• **WHAT YOU WILL DO**:
1. Answer these questions about the Zephyr Café piece:
(a) What was the Son of Frankenstein?
(b) On which corner did Zephyr stand, and in what years?
(c) Where did Byron's start, and in what year?
2. Carry on the Zephyr Café piece, picking up right after its last sentence.
======== SELECTED TEXT ========
This is not the first description of Zephyr's to appear in EGD, though Caren Jeskey here remembers it as a child, and I remembered it as a parent, specifically one who had to cope with a child who has spewed the remnants of a hot fudge sundae all over the ice cream parlor's immaculate white bathroom. I like Caren's memories better.
Son of Frankenstein was a six-scoop banana split that friends and I shared in the 80s at Zephyr Café & Ice Cream Parlor. You may recall the Art Deco style diner that rested on the corner of Wilson and Ravenswood for 30 years between 1976 and its demise in 2006.
Zephyr was opened by Greek restauranteur Byron Kouris, who Chicago also has to thank (in part, along with co-founder Mike Payne) for Byron’s Hot Dogs. Byron’s started as a little stand on Irving Park Road in 1975, and still exists in two outposts on the north side. There, you can order the Dogzilla if less than a half a pound of Vienna Beef is not quite enough. I’m not criticizing— Chicago fare is and has always been a tasty and plentiful staple in my life, and I have reaped its rewards. In fact, I’ve gained a solid ten pounds in pizza crust and French fries since I have returned.
======== DATA UNDER STUDY ========
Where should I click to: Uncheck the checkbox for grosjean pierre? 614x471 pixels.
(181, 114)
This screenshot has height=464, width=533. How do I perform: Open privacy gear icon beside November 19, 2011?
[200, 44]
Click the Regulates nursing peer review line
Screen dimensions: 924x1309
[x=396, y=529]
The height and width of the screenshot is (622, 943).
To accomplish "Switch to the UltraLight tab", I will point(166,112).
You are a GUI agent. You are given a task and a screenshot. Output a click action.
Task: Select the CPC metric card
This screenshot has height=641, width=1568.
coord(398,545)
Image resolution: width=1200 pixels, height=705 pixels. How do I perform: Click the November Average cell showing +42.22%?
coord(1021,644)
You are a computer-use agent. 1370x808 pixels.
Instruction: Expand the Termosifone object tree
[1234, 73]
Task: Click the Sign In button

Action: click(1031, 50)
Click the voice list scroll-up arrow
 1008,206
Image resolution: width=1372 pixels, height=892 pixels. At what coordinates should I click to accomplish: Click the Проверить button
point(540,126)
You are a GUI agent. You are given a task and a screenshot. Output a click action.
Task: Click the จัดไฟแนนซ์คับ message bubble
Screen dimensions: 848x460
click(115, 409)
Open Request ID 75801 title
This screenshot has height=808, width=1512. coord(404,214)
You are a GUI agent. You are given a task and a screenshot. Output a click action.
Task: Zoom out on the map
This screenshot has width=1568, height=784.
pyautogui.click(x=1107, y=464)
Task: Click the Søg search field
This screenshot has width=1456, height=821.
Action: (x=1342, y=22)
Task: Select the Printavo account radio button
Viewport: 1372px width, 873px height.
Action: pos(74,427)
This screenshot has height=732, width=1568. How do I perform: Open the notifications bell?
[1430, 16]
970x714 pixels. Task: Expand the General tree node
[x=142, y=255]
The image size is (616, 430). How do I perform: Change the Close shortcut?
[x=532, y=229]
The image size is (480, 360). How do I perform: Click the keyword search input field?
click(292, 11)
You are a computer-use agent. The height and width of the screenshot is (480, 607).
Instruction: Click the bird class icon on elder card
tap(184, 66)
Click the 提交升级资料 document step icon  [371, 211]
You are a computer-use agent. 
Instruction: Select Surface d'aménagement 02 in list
========
• **EXPECTED OUTPUTS**:
1.
(a) A six-scoop banana split.
(b) The corner of Wilson and Ravenswood, from 1976 to 2006.
(c) As a little stand on Irving Park Road, in 1975.

2.
I feel grateful for these extra pounds—honestly!—for they indicate pleasure and access to the finer things in life. (Don’t worry; I realize that Charlie Trotter’s might have been finer than Byron’s, at least in some regards). I also realize that being able to tell stories of my favorite teenaged ice cream parlors illustrates my privilege.
According to FINCA International, a non-profit microfinance organization with many accolades for their benevolent works, over 1 billion people on our planet live on $2.50 or less per day— less than it costs for a hotdog, fries and soda. This includes 280 million people in extreme poverty who live on less than $1.25 per day. No Dogzillas for them.
The children and families held up at our borders, simply looking for the good life, know all too well how this feels. Many will never know the indulgent bliss of childhood that I once knew.
Some my favorite memories include receiving badges boasting “I Just Made a Pig of Myself” at Farrells' in Woodfield Mall, and countless nights of fun, food and family at the Pickle Barrel on Howard & Western where, for some reason, we loved that the floors were peppered with sawdust. As I get older I am increasingly humbled at the good fortune I was born into, and surprised at how much I’ve come up with to complain about, nonetheless.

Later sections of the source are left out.